*Information*:
□ □ □ □

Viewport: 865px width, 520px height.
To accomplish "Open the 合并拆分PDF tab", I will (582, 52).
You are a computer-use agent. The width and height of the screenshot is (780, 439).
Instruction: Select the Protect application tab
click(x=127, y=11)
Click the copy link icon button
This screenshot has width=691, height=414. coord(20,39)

□ □ □ □

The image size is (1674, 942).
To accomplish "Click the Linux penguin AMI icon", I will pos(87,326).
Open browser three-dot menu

□ □ □ □

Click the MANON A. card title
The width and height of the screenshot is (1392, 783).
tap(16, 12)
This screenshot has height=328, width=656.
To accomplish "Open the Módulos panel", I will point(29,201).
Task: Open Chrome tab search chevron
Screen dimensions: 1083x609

□ □ □ □

Among the lines of the data, which ones contain the word "will"? Show them.

*Task solution*:
To accomplish "Open the 合并拆分PDF tab", I will (582, 52).
To accomplish "Click the Linux penguin AMI icon", I will pos(87,326).
To accomplish "Open the Módulos panel", I will point(29,201).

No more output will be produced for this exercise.